Moulid tells me some of the first businesses were established just after the refugees arrived in 1991, offering a chance to provide for their families, and regain a sense of normalcy.
Twenty years later, the trend continues.
"Wow," Moulid remarked, referring to a tailor. "He's only (in the camp three months). He's one of the new arrivals. And he's still he's using (his tailoring skill) to try to earn money."
Mohammed, at a cosmetics store, came to Dadaab when he was barely a year old -- he's grown up here, along with the marketplace.
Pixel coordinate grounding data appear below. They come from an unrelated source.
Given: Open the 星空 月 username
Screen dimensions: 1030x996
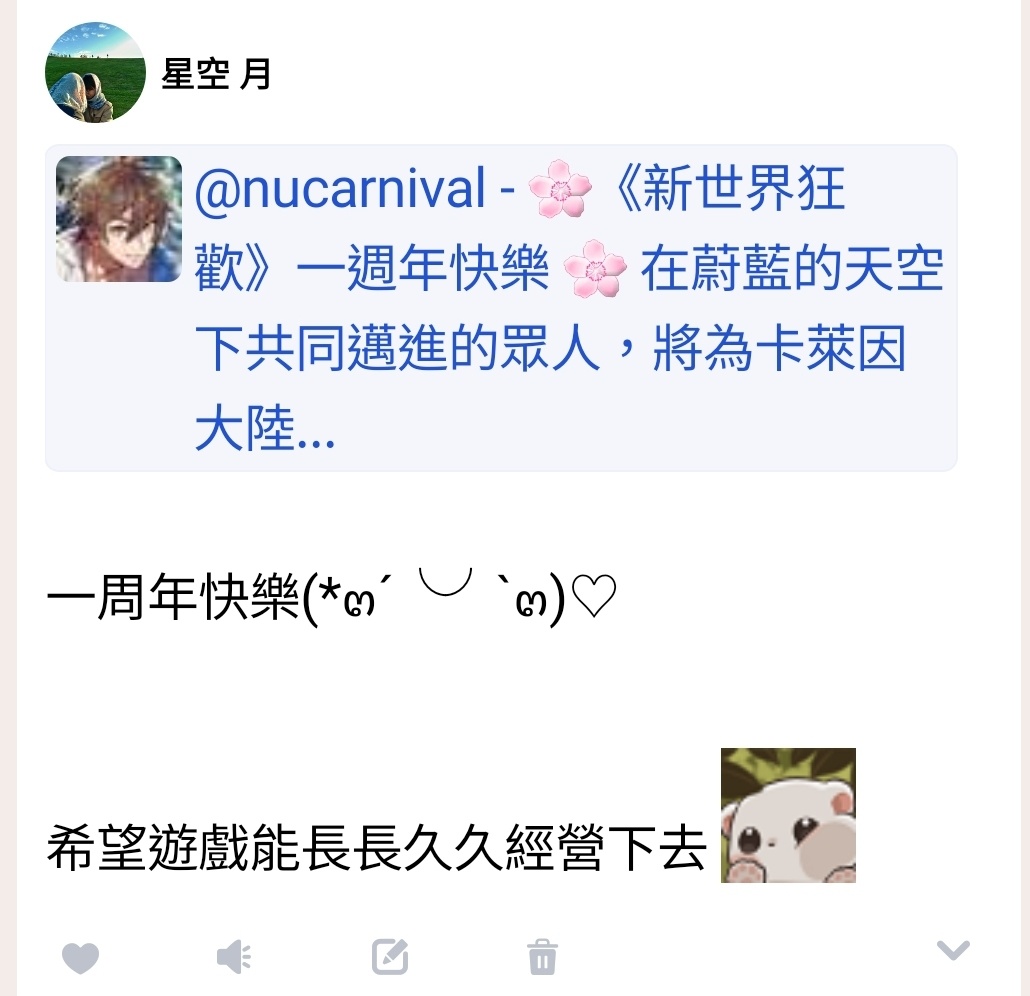Looking at the screenshot, I should pos(216,74).
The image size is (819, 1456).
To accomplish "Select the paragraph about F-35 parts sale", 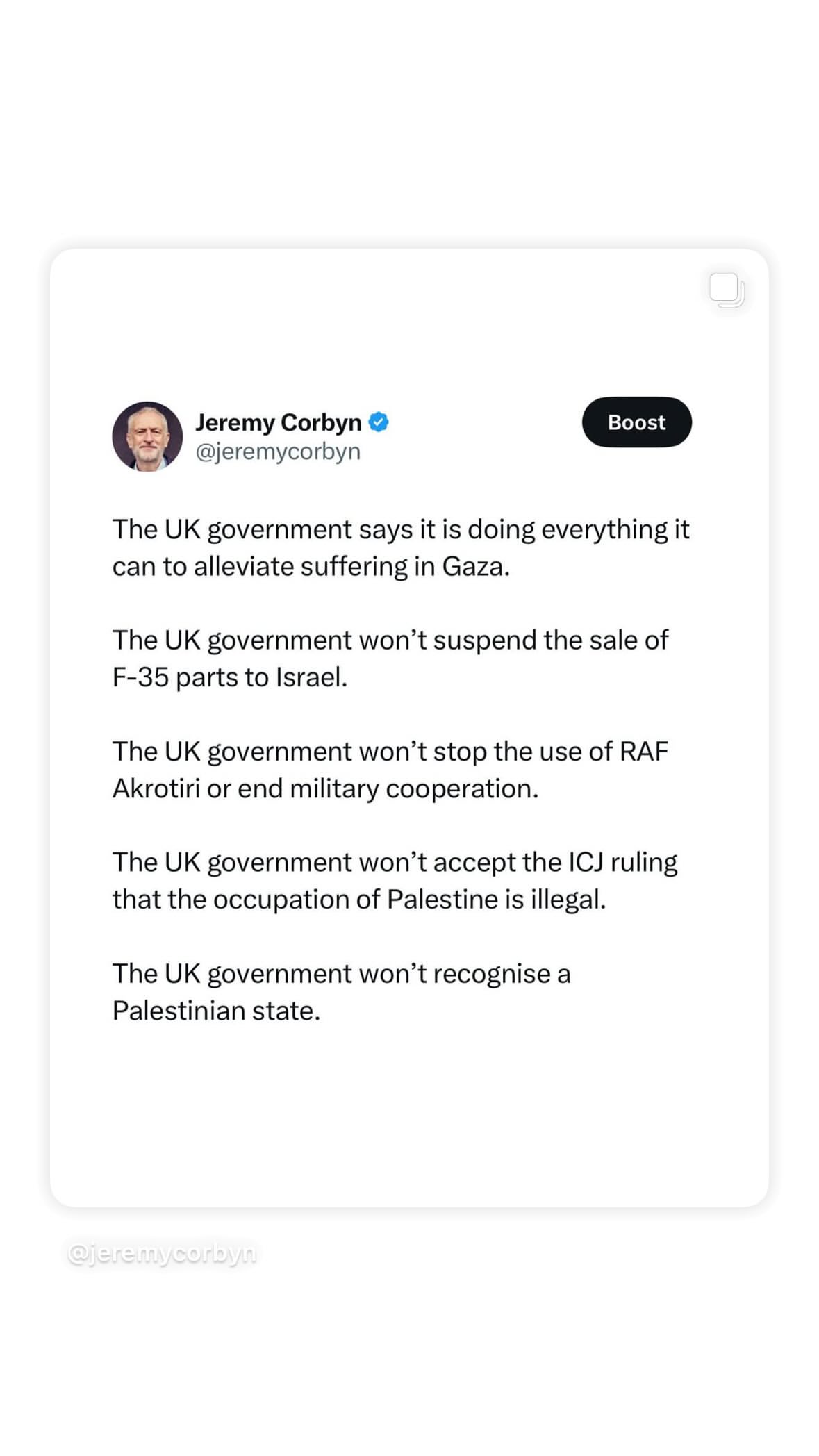I will pos(390,659).
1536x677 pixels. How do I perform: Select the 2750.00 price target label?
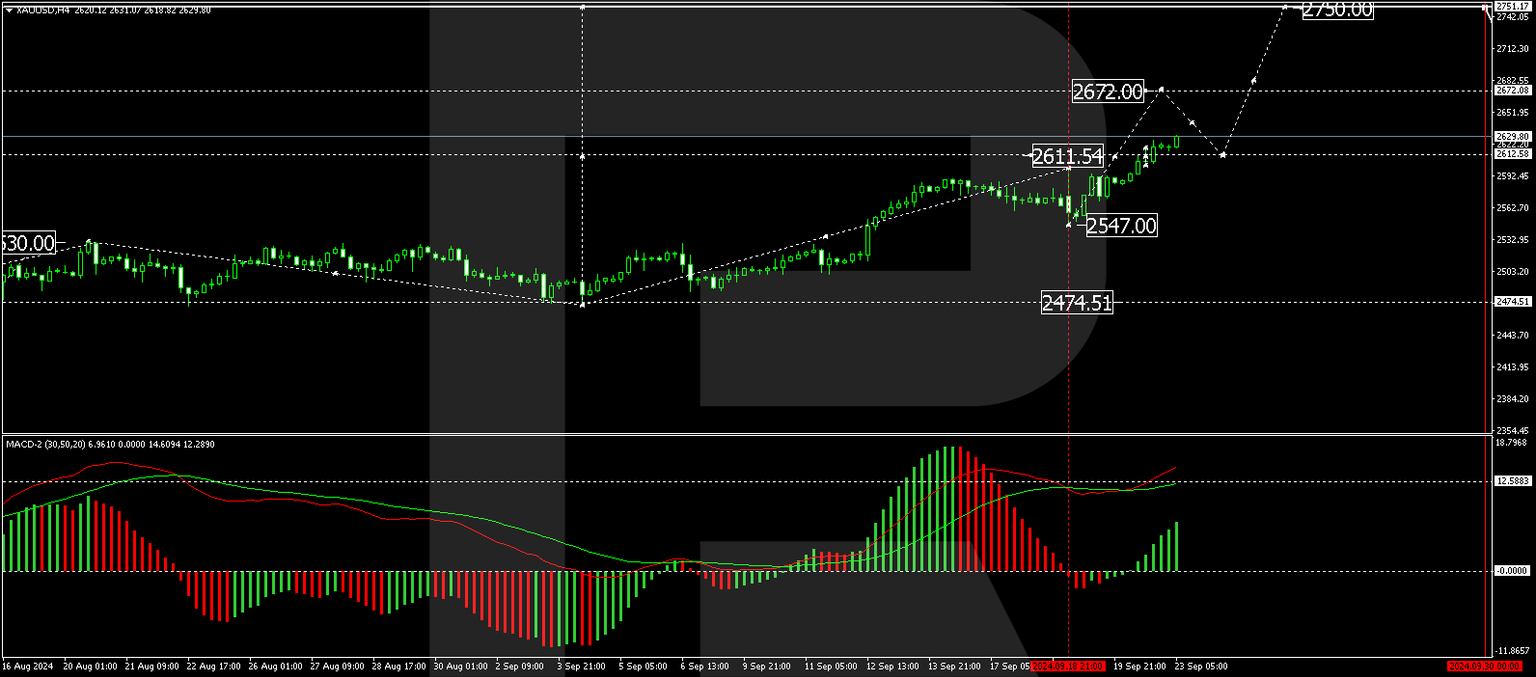pos(1338,11)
When he's not in school, he works in his brother's cosmetics shop, where he's gaining some real-life lessons in global commerce.
"The problem," says Mohammed, "is the economic crisis in the world," which he says even impacts business at the shop.
Moulid tells me the price of most items has doubled recently, a result of not only the drought, but the economic crisis around the globe. "Everything is affected," he says, "even down here in Dadaab."
Yet, this market isn't crashing any time soon.
Moulid says, "Somalis are known for business."
And their resourcefulness, for turning this cam into a community.
Where to the people in the market get the money to go into business?
From Somalis who've moved elsewhere in the world. There's a large Somali community in Minnesota, for instance. Somalis send money back home, to relatives in the camps, and elsewhere, resulting in a very vibrant economy in the market in the camp.